ORONO — It’s said that it’s better to be lucky than good. Nobody on the University of Maine men’s ice hockey team was much interested in the distinction between the two Friday night.
The Black Bears used a little bit of both, scoring three unanswered goals to finish off rival University of New Hampshire 3-1 in a Hockey East game played before an announced crowd of 4,787 at Alfond Arena. Freshman A.J. Drobot scored his first career goal in the win, while Eduards Tralmaks and Jacob Schmidt-Svejstrup added their team-leading seventh goals of the season, respectively.
Freshman defenseman Adrien Bisson picked up a pair of assists.
“Shift after shift, we just kind of came like waves,” Drobot said. “We started finishing checks and building momentum that way. You kind of feed off that energy as a group, and it continues to pile up throughout the game. Usually, you come out on top if you can do that.”
Maine snapped a three-game winless stretch and improved to 6-3-2 on the season (3-2-2 HEA), while ending a three-game winning streak for New Hampshire (5-3-1, 3-2-0 HEA). The two teams will complete the weekend series Saturday night at Alfond.
It was Drobot’s game-tying goal late in the second period which garnered much of the attention in the aftermath, the rookie having somehow tipped a Veli-Matti Tiuraniemi dump-in from his own zone past UNH goalie Mike Robinson (24 saves) at the offensive blue line.
As fluky as the goal was, and for as much life as it injected into the largest crowd of the season at Alfond, it was how Maine took that gratuitous bounce and changed the game’s momentum.

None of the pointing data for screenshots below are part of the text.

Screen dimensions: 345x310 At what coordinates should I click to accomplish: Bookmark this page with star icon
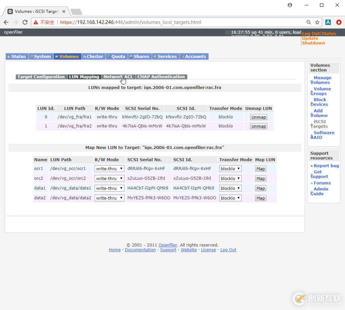pyautogui.click(x=317, y=22)
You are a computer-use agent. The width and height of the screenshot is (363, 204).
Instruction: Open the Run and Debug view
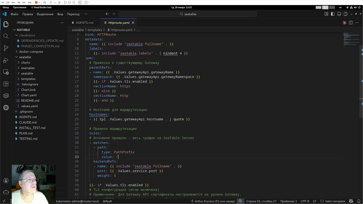click(x=6, y=60)
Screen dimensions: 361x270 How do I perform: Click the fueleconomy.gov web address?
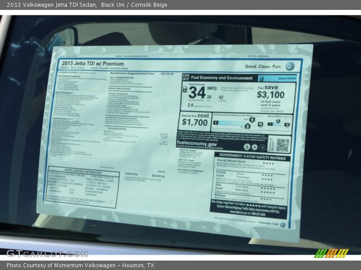[x=196, y=144]
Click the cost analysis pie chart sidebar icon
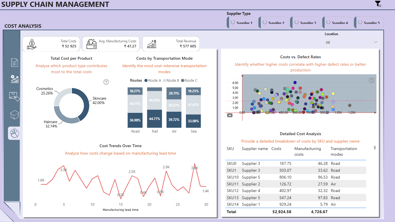Viewport: 395px width, 222px height. coord(14,133)
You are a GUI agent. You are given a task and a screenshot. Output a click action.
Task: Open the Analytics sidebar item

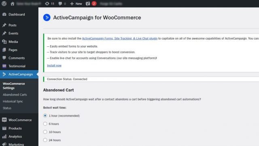tap(15, 136)
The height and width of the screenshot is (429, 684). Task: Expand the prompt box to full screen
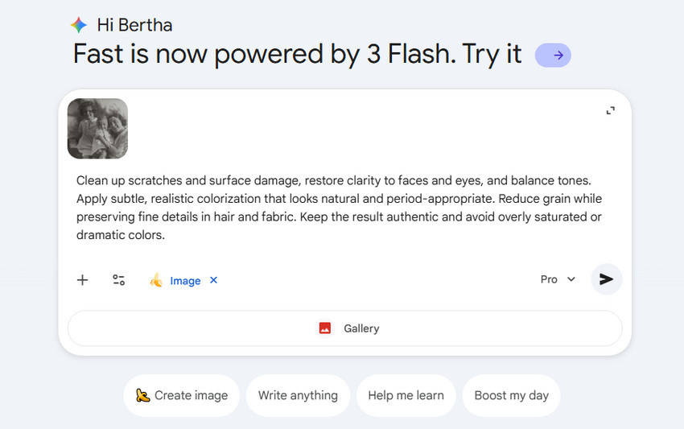pyautogui.click(x=610, y=111)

“When you have five thousand people suddenly going absolutely banana-land, it helps a little bit,” Schmidt-Svejstrup said. “We don’t really care how it went in, as long as it went in the net.”
“It was the end of a shift,” Drobot said. “I was just looking to deflect the puck in, get it deep and head to the bench. It took a crazy bounce — and a little bit of puck luck, I’d say.”
UNH got on the board first, less than eight minutes into the contest, when Kohei Sato scored his team-leading fifth goal of the season. He beat Maine goalie Jeremy Swayman short-side, thought it appeared Swayman had the near post well covered.
Swayman recovered with a 30-save effort for the victory.
“Each team had a fluke goal,” Maine coach Red Gendron said. “(Swayman) is mentally strong. Bad things happen to good people all the freaking time. That’s how it is. Jeremy Swayman is not one of the people that keeps me up at night.”
It was a perfect point on an opening stanza in which the Wildcats were the much better team.
But by the time Drobot’s long deflection fooled Robinson, and Tralmaks punched home MItchell Fossier’s feed in the final minute of the second period, that good start for UNH had been forgotten.
“I give Maine a lot of credit tonight,” UNH coach Mike Sousa said. “I thought they wanted the game more than we did. They beat us to loose pucks. They protected pucks better. They created more havoc than we did.”
“I was disappointed, obviously, in the result. But the result was a credit to Maine. They played well.”
Schmidt-Svejstrup added Maine’s third goal on the power play early in the third period. He blasted his one-timer from the top of the left circle under the crossbar to convert a feed from Jakub Sirota.
While Maine got a key power-play goal in that situation, the same could not be said for New Hampshire. The Wildcats, boasting the nation’s fifth-best power play entering the weekend at 30.6 percent efficiency, went 0 for 5 with the man advantage.
UNH mustered only three power-play shots across the 10 minutes of man-up time.
“Oh, really?” Tralmaks asked. “Wow.
“It’s playing simple — talk, communicate, structure. … Our four guys have to outplay their five guys. That’s the biggest thing about us. Work hard and play smart.”